Task details: Can you copy out the data below with "Viewport" swapped for "Window" everywhere it occurs and nothing else changed?

Given records:
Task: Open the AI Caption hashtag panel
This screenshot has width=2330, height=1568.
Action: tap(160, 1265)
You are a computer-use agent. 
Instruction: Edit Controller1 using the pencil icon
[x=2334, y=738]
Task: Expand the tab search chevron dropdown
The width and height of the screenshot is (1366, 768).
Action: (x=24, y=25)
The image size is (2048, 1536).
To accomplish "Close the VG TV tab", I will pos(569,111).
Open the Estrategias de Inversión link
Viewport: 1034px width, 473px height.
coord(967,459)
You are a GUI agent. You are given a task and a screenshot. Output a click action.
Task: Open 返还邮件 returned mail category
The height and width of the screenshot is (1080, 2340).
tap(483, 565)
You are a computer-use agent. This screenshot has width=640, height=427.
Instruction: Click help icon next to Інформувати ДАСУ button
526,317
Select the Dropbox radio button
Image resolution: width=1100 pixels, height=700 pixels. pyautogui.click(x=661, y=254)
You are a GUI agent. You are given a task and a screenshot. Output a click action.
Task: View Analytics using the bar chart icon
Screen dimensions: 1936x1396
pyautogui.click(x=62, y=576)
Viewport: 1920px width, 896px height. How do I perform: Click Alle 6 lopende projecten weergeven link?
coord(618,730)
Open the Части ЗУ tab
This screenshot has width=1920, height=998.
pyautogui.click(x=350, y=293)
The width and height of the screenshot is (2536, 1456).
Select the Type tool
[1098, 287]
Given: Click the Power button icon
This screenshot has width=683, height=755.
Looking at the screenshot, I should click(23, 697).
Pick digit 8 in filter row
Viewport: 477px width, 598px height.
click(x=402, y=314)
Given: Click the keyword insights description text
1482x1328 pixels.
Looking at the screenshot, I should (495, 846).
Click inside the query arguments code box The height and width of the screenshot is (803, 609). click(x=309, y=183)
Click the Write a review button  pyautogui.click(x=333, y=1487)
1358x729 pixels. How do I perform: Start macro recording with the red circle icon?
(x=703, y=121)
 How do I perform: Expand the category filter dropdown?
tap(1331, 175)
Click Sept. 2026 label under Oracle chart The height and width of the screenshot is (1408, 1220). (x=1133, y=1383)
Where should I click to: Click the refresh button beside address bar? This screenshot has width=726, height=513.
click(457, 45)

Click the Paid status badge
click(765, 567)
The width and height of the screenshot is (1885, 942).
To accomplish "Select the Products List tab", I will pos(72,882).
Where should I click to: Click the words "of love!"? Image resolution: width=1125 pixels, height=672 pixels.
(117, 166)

The reply:
Task: Open the AI Caption hashtag panel
This screenshot has width=2330, height=1568.
Action: tap(160, 1265)
You are a computer-use agent. 
Instruction: Edit Controller1 using the pencil icon
[x=2334, y=738]
Task: Expand the tab search chevron dropdown
The width and height of the screenshot is (1366, 768).
Action: (x=24, y=25)
The image size is (2048, 1536).
To accomplish "Close the VG TV tab", I will pos(569,111).
Open the Estrategias de Inversión link
Window: 1034px width, 473px height.
coord(967,459)
You are a GUI agent. You are given a task and a screenshot. Output a click action.
Task: Open 返还邮件 returned mail category
The height and width of the screenshot is (1080, 2340).
tap(483, 565)
You are a computer-use agent. This screenshot has width=640, height=427.
Instruction: Click help icon next to Інформувати ДАСУ button
526,317
Select the Dropbox radio button
Image resolution: width=1100 pixels, height=700 pixels. pyautogui.click(x=661, y=254)
You are a GUI agent. You are given a task and a screenshot. Output a click action.
Task: View Analytics using the bar chart icon
Screen dimensions: 1936x1396
pyautogui.click(x=62, y=576)
Window: 1920px width, 896px height. How do I perform: Click Alle 6 lopende projecten weergeven link?
coord(618,730)
Open the Части ЗУ tab
This screenshot has width=1920, height=998.
pyautogui.click(x=350, y=293)
The width and height of the screenshot is (2536, 1456).
Select the Type tool
[1098, 287]
Given: Click the Power button icon
This screenshot has width=683, height=755.
Looking at the screenshot, I should click(23, 697).
Pick digit 8 in filter row
Window: 477px width, 598px height.
click(x=402, y=314)
Given: Click the keyword insights description text
1482x1328 pixels.
Looking at the screenshot, I should (495, 846).
Click inside the query arguments code box The height and width of the screenshot is (803, 609). click(x=309, y=183)
Click the Write a review button  pyautogui.click(x=333, y=1487)
1358x729 pixels. How do I perform: Start macro recording with the red circle icon?
(x=703, y=121)
 How do I perform: Expand the category filter dropdown?
tap(1331, 175)
Click Sept. 2026 label under Oracle chart The height and width of the screenshot is (1408, 1220). (x=1133, y=1383)
Where should I click to: Click the refresh button beside address bar? This screenshot has width=726, height=513.
click(457, 45)

Click the Paid status badge
click(765, 567)
The width and height of the screenshot is (1885, 942).
To accomplish "Select the Products List tab", I will pos(72,882).
Where should I click to: Click the words "of love!"? Image resolution: width=1125 pixels, height=672 pixels.
(117, 166)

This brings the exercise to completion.